Une Semaine en Haïti – n° 704 Lundi 31 mai 2004

Premiers bilans des graves inondations de la semaine dernière

L’aide humanitaire aux victimes s’organise

Le déboisement mis en cause dans la gravité des inondations

Le CEP devrait bientôt être au complet

Plusieurs arrestations de trafiquants de drogue présumés

 

>>> Derniers bilans des graves inondations de la semaine dernière

Selon les derniers bilans officiels, les pluies torrentielles qui se sont abattues sur l’île d’Hispaniola, particulièrement dans la nuit du 23 au 24 mai, ont entraîné la mort de 1 068 personnes en Haïti et de 401 personnes en République Dominicaine. Ce bilan risque cependant de s’alourdir, vu le grand nombre de personnes disparues. Ces pluies ont provoqué des débordements de rivières, des inondations et des coulées de boue.

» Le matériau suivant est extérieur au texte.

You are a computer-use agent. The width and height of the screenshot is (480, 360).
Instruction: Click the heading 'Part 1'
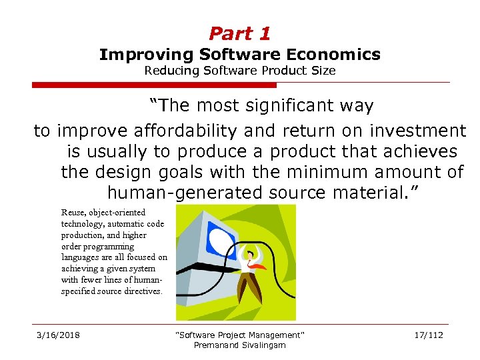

En Haïti, les localités les plus touchées sont Mapou (Sud-est) où les secours sont très difficiles car la ville est encore sous plusieurs mètres d’eau et Fonds Verettes (Ouest) construit dans le lit d’une rivière, la ville a été totalement rasée. En République Dominicaine, c’est la ville frontalière de Jimani qui a surtout été touchée.

Les dégâts matériels sont aussi très importants. De nombreuses habitations ont été emportées, détruites ou endommagées. Ainsi à Fonds Verettes où 546 maisons ravagées et 1150 maisons endommagées ont été recensé par le PNUD. Certaines routes, celles menant aux régions ravagées du Sud-est notamment, ont été coupées. Des cultures vivrières ont été détruites et des têtes de bétails emportées.

On dénombre pour l’instant, 16 222 sinistrés, des familles entières qui ont tout perdu, et qui dépendent complètement de l’aide humanitaire qui peut être acheminée. Des risques d’épidémies sont aussi à craindre, vu le grand nombre de cadavres qui n’ont pas encore été récupérés.

A noter que le Centre National de Météorologie et le Bureau Permanent de Gestion des Désastre, ont affirmé que l’alerte sur les risques d’inondation et les glissements de terrain est maintenue pour les régions de l’ouest et du Nord.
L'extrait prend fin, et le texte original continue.